My digestion is slow. I've had problems since I was a kid. The first time I remember, I was in second or third grade in the girls bathroom. I remember the pain of not being able to let go and the blood in the bowl.
Water does not rid me of my held stress. I cannot wash it away. What works is working, that is how my stress gets digested. I need to exercise it. But, new projects become scraps laying on the counters or floors
I eat my stress until it poisons me, it held in my joints and skin. It stays, in its original form, not broken down, not worked through, until I hurt. I give myself junk: television, naps, unintentional puttering.
Behind the oxygen I might be breathing, remains the moment. Impassible guards of fear block the way. On the other side of the guards, subtle burning in my physical body begins to rouse and wake me.
Though anxiety, moodiness, sloth, and thickness failed to cue me, my muscles will not be ignored.
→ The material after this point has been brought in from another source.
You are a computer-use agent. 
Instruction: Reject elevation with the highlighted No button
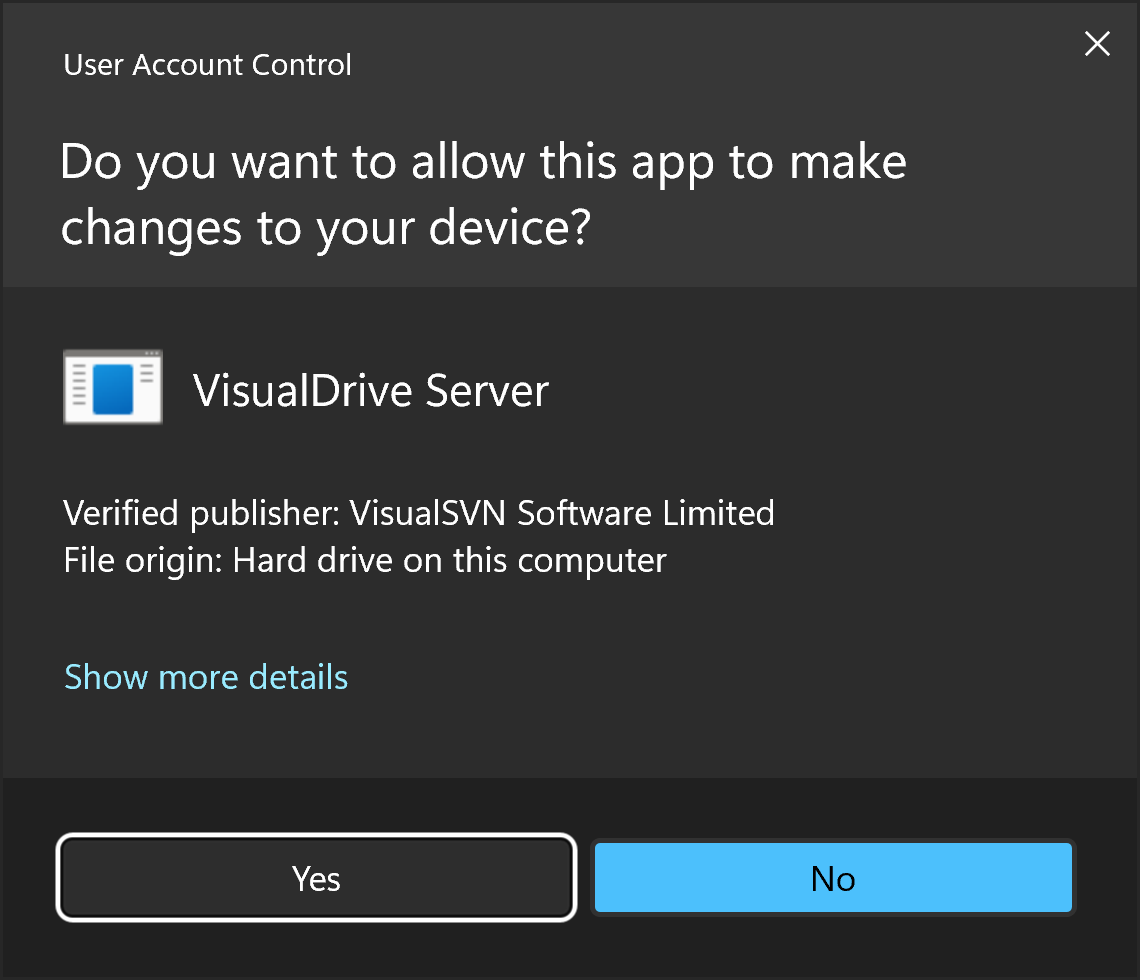833,878
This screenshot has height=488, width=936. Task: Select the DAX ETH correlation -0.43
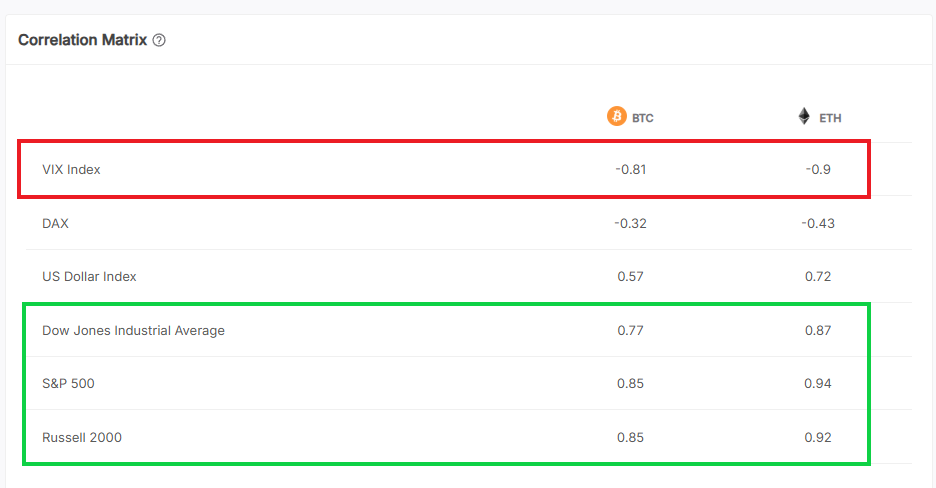coord(817,223)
My energy goes akimbo and my vision off balance. Until I work, I feel uncomfortable, bloated with ideas and themes.
Writing and yoga are work. Those are the main two. I have research and projects that call me, but writing and yoga must be done. I must listen to birdsong and laugh at my yard's uncanny animal calls.
I must breathe and yoke. I must be still and quiet. I must overcome distraction and taunting, fearful voices from within. Those voices are my stress burning off. Those voices must remind me to let go.
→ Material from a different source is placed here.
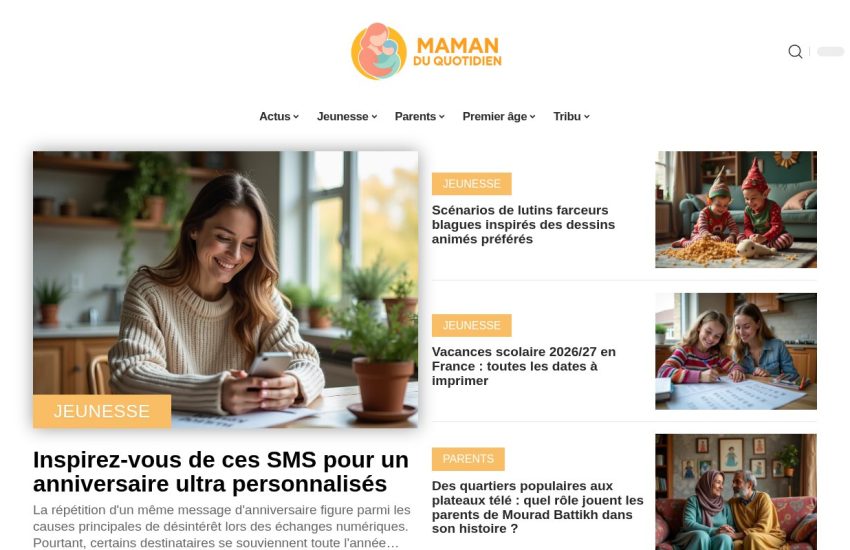850x550 pixels.
Task: Toggle the switch next to search
Action: click(830, 51)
Like steam rising from a cold hearth and pops from old wood. I feel my heat build in my body and pockets open in my blood. Oxygen rushes in and the moment greets me. I thank and welcome it in.
It's not magic, it's work. I count my breathing, I laugh and delight. I say my mantras and watch my strengths gather again. I smile, I adjust, I feel for all the dark spots and breath light into them. I love.
My heart loosens up. My liver lets go. My stomach calms down and my back grows long. My hips fill with light and my shoulders with liquid. My knees are all courage and my kidneys, forgiving.
Movement leads the way because my brain is full of mischief. There are monkeys about, clattering pans, burning steam, loaded words and unspoken fears. Breath and movement is a path around that.
Regaining balance takes a certain amount of time and I don't always allot it. I don't always help myself, when I most need it. I don't always breathe when it's most appropriate. I try my best. I get back to work.